* START SELECTED EXCERPT *

At best, a fast-acting auto manufacturer needs three years to move from concept to production. By the time a new Camaro– sorry, car comes to market, the customer survey data it’s based upon has expired. AND it’s old news. If automakers want to live on the cutting edge, they must lead their customers. They must abandon auto show onanism and unveil complete and completely radical new products, coming to a showroom near you in months, not years.

Apple Lesson Number 3: Put the visionaries in charge

Steve Jobs surrounds himself with top-drawer creative engineers that propose far out new technologies. When he sees a product that appeals to him (that conforms to his strategic vision for the company), Apple makes it.

A former CFO runs GM. A former airplane designer runs Ford (or not). A productivity genius (or not) helms Chrysler. While there are plenty of “car guys” charging around Detroit’s halls of power, they’re not in charge. No car guy would ever green light a Pontiac Aztek, Jeep Compass or Chrysler’s new Sebring.

Apple Lesson Number 4: The brand isn’t everything; it’s the only thing

In general, Apple has stood by its brand identity and product naming conventions since it began business. The iMac started as a Bondi blue colored jelly bean-shaped computer. The name remained through numerous motherboard revisions and a LifeSavers roll of colors. Later, Apple repackaged the iMac as a floating flat screen design. Today it is the all-in-one unit. Throughout the configuration changes, Apple products have retained their identity as quirky yet reliable, user-friendly (yet expensive) computer-related products.

Mark Field’s paean to Apple’s “pure understanding of the brand” is a strange observation for an executive whose company has neglected and abused both brands (Lincoln, Mercury, Jaguar) and models (Town Car, Cougar, S-Type) for decades. At the same time, GM is happy to slap the Caddy badge on a pickup, and Chrysler builds so many different products at so many different price points that the name has become virtually meaningless.

Let’s do the math. Of the all the US nameplates Toyota produced in 1996, 55% are still for sale, including the continuation of the Camry’s 24-year run. Fifty percent of Honda’s model names also extend back to that date. That’s a stark contrast with Chevrolet (13%), Pontiac (17%), Buick (0%), Cadillac (0%), Ford (23%), Mercury (17%), Lincoln (33%), Chrysler (40%) and Dodge (34%).

“If I only had a killer car, then I’d be as meteorically successful as Apple,” bleat The Big Two Point Five. Nope. If they were healthy companies with product guys at the helm, unwaveringly focused on the long-term development of their products, then they’d be prepared to seize upon new technologies and develop insanely great products– just like Apple.

1 Response

  1. Mike Said,

    “You can please some of the people all of the time, but you can’t please all of the people all of the time,” right?

* END SELECTED EXCERPT *
* START INFORMATION GIVEN *

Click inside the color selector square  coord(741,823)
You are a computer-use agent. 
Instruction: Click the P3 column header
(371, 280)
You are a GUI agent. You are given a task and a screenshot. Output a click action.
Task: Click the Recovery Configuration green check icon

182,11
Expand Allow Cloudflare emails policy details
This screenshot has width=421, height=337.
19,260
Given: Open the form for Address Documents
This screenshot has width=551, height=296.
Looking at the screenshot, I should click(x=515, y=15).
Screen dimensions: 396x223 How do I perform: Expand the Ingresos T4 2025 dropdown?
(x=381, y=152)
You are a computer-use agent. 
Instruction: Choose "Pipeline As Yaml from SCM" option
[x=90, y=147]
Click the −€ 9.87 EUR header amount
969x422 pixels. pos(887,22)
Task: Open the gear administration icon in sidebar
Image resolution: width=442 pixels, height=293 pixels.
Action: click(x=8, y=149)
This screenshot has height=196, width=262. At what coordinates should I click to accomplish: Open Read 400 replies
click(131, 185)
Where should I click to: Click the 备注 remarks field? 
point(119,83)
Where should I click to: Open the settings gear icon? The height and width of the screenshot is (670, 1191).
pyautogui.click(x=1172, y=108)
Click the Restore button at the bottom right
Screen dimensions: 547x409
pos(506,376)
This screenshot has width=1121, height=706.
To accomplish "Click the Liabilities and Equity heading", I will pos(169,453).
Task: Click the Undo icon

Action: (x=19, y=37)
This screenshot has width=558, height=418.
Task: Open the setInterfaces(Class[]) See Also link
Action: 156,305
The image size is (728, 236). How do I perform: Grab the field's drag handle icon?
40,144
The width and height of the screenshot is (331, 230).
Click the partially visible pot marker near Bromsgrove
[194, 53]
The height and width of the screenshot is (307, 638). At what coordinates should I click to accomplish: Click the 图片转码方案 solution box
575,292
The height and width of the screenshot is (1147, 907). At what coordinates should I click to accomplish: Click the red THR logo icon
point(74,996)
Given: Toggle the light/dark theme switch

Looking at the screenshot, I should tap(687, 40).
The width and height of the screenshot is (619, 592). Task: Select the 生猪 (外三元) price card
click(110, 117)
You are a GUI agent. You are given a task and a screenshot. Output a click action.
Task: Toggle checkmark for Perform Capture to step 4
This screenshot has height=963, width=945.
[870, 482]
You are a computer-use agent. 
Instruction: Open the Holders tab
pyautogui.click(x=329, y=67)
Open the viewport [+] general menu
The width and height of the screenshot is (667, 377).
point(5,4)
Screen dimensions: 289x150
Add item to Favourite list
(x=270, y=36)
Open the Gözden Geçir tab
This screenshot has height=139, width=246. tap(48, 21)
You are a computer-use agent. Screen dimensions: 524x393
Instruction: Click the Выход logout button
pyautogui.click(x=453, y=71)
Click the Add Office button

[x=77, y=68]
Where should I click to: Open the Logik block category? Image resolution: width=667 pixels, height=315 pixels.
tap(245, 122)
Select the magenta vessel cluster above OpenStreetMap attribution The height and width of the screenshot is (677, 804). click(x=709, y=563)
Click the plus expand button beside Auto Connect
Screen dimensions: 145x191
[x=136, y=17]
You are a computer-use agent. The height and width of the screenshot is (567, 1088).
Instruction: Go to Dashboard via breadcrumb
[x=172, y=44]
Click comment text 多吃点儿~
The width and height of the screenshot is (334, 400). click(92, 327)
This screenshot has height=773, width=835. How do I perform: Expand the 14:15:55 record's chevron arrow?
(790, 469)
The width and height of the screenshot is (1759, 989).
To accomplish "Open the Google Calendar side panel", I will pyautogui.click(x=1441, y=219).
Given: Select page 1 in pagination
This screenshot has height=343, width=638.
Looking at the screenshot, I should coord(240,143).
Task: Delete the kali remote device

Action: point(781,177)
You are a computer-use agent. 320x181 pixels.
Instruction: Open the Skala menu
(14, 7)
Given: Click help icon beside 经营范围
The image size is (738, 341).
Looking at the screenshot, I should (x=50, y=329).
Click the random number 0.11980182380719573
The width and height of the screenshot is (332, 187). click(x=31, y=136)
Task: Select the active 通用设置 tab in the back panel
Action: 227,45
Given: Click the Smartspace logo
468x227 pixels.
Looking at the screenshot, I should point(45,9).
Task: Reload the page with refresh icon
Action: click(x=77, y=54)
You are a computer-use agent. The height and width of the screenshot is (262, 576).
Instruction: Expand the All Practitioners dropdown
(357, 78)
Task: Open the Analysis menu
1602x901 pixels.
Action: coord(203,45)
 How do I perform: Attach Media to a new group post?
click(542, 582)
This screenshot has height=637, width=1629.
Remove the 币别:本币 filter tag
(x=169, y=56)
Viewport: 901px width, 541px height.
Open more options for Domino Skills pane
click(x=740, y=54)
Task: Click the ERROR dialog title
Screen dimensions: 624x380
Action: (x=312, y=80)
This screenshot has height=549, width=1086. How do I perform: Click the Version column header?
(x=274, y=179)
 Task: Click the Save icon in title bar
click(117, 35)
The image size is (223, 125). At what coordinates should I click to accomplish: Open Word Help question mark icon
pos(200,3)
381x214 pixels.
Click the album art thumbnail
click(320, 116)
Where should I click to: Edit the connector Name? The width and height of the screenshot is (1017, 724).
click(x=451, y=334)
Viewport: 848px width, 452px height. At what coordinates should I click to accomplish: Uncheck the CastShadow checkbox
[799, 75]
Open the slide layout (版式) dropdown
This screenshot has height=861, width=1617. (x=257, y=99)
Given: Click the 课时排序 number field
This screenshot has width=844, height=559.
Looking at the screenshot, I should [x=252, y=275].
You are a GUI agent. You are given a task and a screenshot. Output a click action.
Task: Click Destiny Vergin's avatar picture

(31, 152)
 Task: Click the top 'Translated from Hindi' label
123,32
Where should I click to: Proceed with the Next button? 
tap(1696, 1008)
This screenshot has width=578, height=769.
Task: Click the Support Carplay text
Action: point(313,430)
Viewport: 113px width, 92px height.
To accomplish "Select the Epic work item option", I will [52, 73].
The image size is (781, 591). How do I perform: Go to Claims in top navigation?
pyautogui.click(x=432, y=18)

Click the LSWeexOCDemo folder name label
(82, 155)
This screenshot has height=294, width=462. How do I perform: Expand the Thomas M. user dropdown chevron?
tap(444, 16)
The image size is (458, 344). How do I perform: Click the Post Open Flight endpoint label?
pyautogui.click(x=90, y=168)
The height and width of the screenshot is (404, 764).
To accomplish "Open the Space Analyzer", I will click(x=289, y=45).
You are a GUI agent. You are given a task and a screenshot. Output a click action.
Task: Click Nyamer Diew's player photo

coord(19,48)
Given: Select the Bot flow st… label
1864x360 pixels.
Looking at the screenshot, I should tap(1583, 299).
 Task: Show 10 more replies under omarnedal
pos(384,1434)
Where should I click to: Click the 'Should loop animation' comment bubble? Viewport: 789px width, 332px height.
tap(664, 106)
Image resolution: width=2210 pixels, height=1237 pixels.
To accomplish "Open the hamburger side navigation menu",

* END INFORMATION GIVEN *

### WHAT YOU WILL DO
**A)** Answer these questions from the piece on Apple and the automakers:
(i) How long does a fast-acting auto manufacturer need, at best, to move from concept to production?
(ii) What color was the iMac when it started?
(iii) What percentage is given for Ford's 1996 US nameplates?
**B)** Copy the lines of the records character for character, starting at the line that contains "You are a computer-use agent. 320x181 pixels." and ending at the line that contains "Action: click(x=77, y=54)", with both of those lines included.
The piece on Apple and the automakers and the records are unrelated material.

### TASK-BY-TASK ANSWERS
**A)**
(i) Three years
(ii) Bondi blue
(iii) 23%

**B)**
You are a computer-use agent. 320x181 pixels.
Instruction: Open the Skala menu
(14, 7)
Given: Click help icon beside 经营范围
The image size is (738, 341).
Looking at the screenshot, I should (x=50, y=329).
Click the random number 0.11980182380719573
The width and height of the screenshot is (332, 187). click(x=31, y=136)
Task: Select the active 通用设置 tab in the back panel
Action: 227,45
Given: Click the Smartspace logo
468x227 pixels.
Looking at the screenshot, I should point(45,9).
Task: Reload the page with refresh icon
Action: click(x=77, y=54)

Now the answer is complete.